Some of the posts there make switching to points sound like a bad idea, although I'm tending to trust the posters on TUG much more.


----------



## timetraveler

will be in the North Village as of this Saturday.  I love going back home.


----------



## Mel

At the update, the salesman stated you lost 80% of the value when converting.  It's not a question of converting the points as a currency, but in the value of the points once converted.  It sounded like you would get about 80% of similar value once converted, but you get the advantage of the points never expiring, so it's a trade-off.

While I take everything the sales staff says with a grain of salt, if they're admitting you lose value, I don't doubt it.

Of course, several of the things he mentioned contradict each other, though he might not have really even be aware.  "Availability of excahnges is decreasing because so many resorts are becoming points resorts" (and are thus not going to be available as weeks exchanges)... Last minute exchanges are available for 9000 points (didn't mention only at weeks resorts)... I would love to own the points, but not at their prices.  When points become available resale, we will probably sell our weeks ownership and "convert" by buying a resale points package.
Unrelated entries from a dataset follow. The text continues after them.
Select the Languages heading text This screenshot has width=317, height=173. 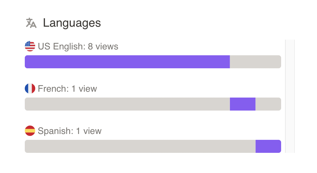coord(72,23)
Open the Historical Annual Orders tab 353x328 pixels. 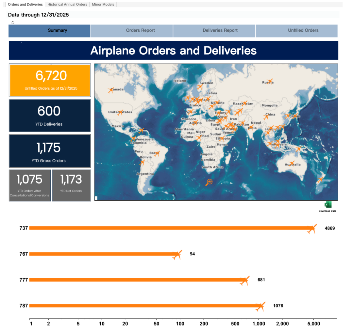(67, 5)
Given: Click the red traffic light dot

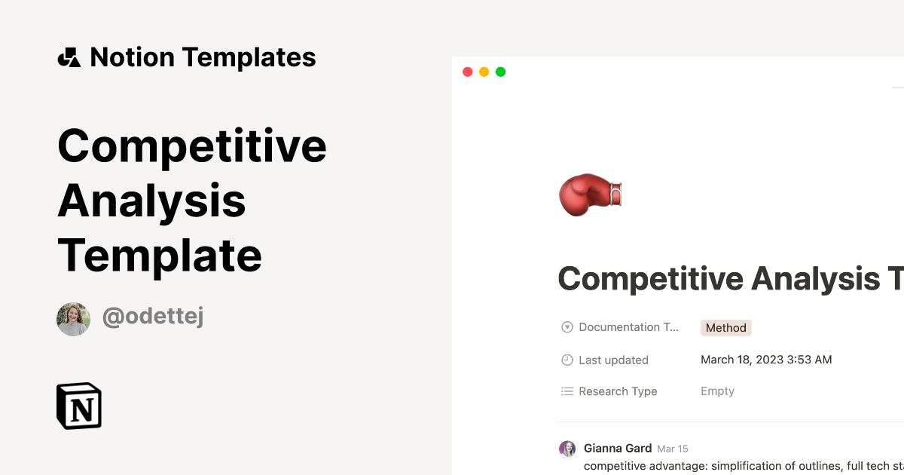Looking at the screenshot, I should pyautogui.click(x=467, y=72).
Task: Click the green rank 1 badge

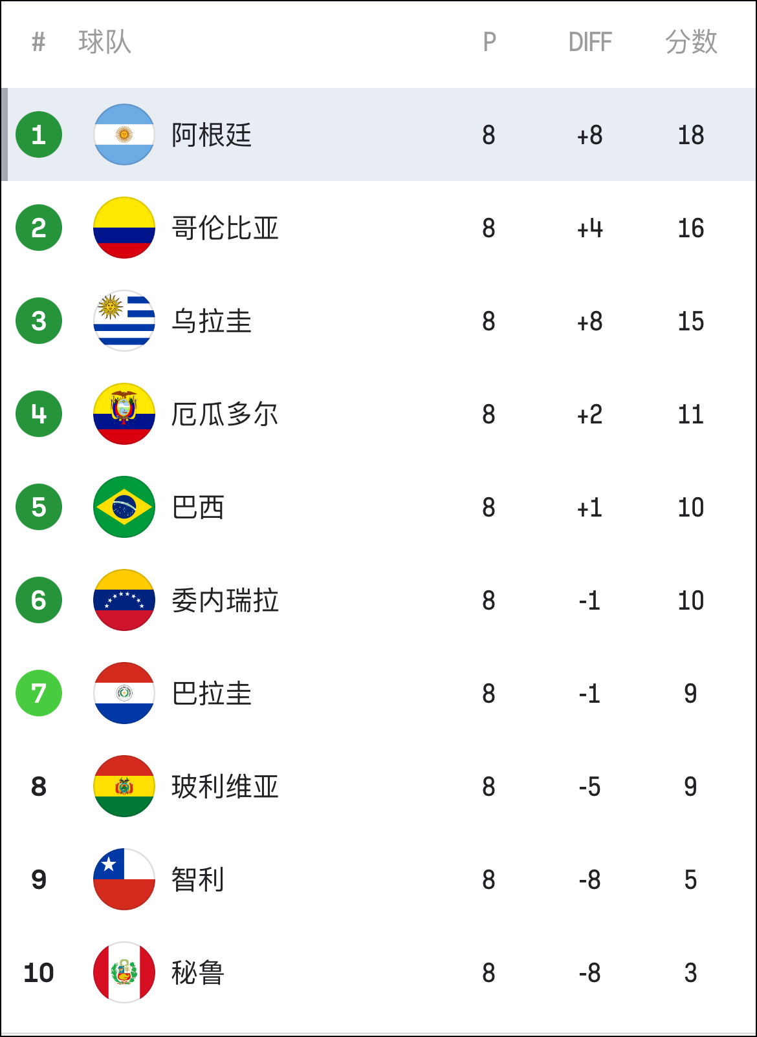Action: 39,134
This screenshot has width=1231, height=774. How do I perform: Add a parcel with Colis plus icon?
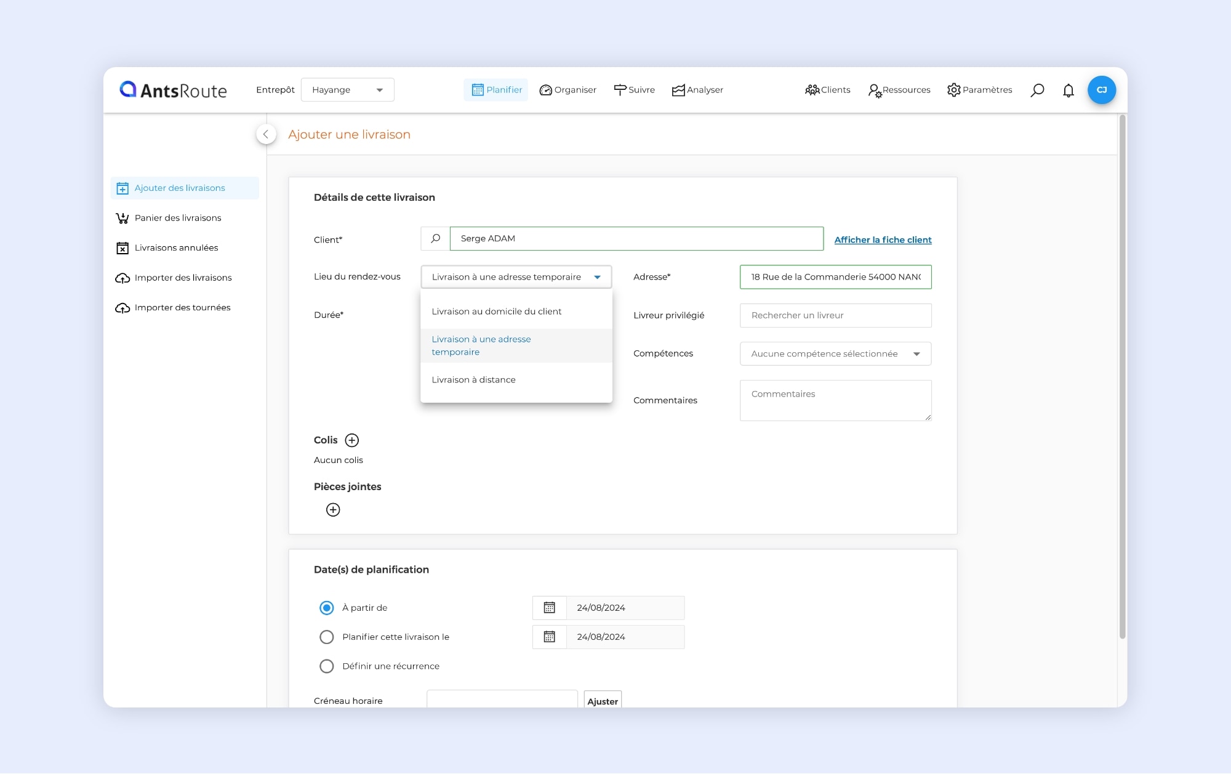(x=351, y=440)
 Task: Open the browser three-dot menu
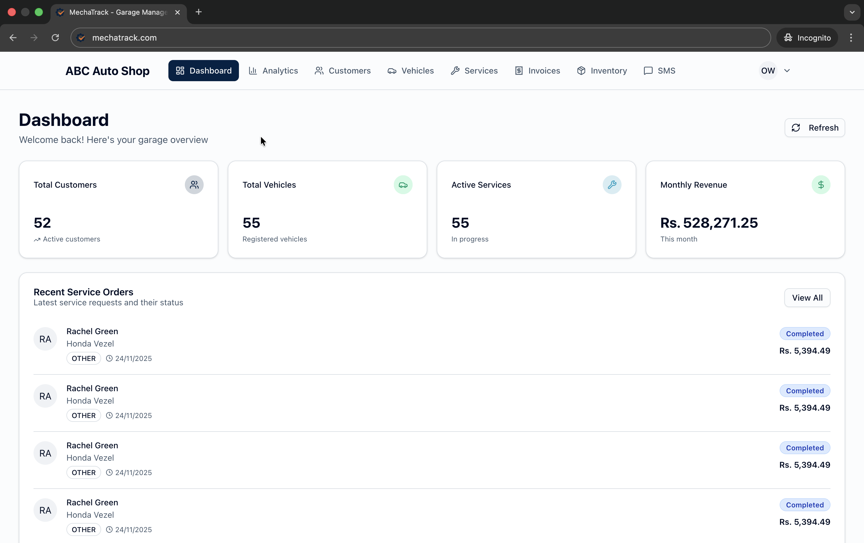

As for having to take the shuttle everywhere, that's only because of the size of the resort.  Most units are within reasonable walking distance of one of the recreation areas.  Complaining about having to take the shuttle is like complaining that the DVC resorts aren't all within walking distance of all 4 Disney parks (plus the water parks, Downtown Disney...)


----------



## Redrosesix

That makes sense -- so a family would probably stay mostly in their own area anyway.

I wouldn't doubt that you lose some value if you convert to Priorty Club points -- that's the way with most hotel points.  But you're right -- the non-expiry deal is very good and worth it if you have no other alternative or could really use those points (like if you were staying in a hotel somewhere that year and had to skip your Orlando vacation)

But if the ratio is 5:4, and the average HIVC TS is worth 150,000 points (just guessing), converting them to Priority Club points wouldn't even get you your own week (which costs 27,500 PC points per night) -- closer to half of a week


----------



## Mel

The conversion would be 80% of the value, not the actual number of points.  A week stay at OLCC would be 192,500 points through Priority Club, so a 20% discount means a typical OLCC week could convert to around 155,000 Priority Club points - but again, you could keep those points forever (or until Priority Club ceases to exist, or the program changes...)


----------



## Redrosesix

Mel said:


> The conversion would be 80% of the value, not the actual number of points.  A week stay at OLCC would be 192,500 points through Priority Club, so a 20% discount means a typical OLCC week could convert to around 155,000 Priority Club points - but again, you could keep those points forever (or until Priority Club ceases to exist, or the program changes...)



Well, that sounds a lot better.  For me, it would be worth paying the premium ie. giving up the 20 % so that the points never expire, but that's because we like the Crowne Plaza hotels (which are 25,000 pts per night)


----------



## gjw007

One change that I recently was informed was that if you want your points put into the priority club, it must be that year's points not points carried over from the previous year as I had been told by OLCC representatives before.  The kicker to this is that if you don't use the points carried over, they do become lost points.  Also, if you use the points for other than resort stays, they are also current year points, not points carried over.  

I don't normally use points for anything other than resort stays but it could have an impact on whether points are useful or not.


----------



## mhbaumann

*HOliday Inn Vacation Club and Myrtle Beach SC*

Holiday Inn Vacation Club acquired the South Beach Resort Property. We were owners from when Burroughs and Chapin owned the resort. I am trying to locate someone who was converted over to Holiday Inn Vacation Club to see if they were told they needed to upgrade (add more time) in order to get the Global Choice and Holiday Inn system benefits.
Also how have you seen the service from Holiday Inn Vacation Clubs? we have had horrible service and the Global CHoice system has limited our flexibility with using our RCI points. For example converting other weeks resorts to points has been severely restricted with the 10 month requirement.


----------



## 2streetrodders

*Used to be Burroughs & Chapin*

We own at the Gatlinburg resort (the old Crown Park Resort)...the sister resort to South Beach.  We are VERY upset at having our timeshare sold to Holiday Inn.  We have only seen our perks taken away, have not seen any value added. We feel like we were lied to by our home resort and they convinced us to upgrade from a one  bedroom to a two bedroom 2 days before the sale was complete from B&C to Holiday Inn.  We feel lied to.  We would NEVER had spent so much money to belong to Holiday Inn.  I am wondering if we have any legal recourse or if somewhere in the fine print of what we signed, there was a clause that said they could do this.  We want out of it.  We have not been able to book anthing since they took over.


----------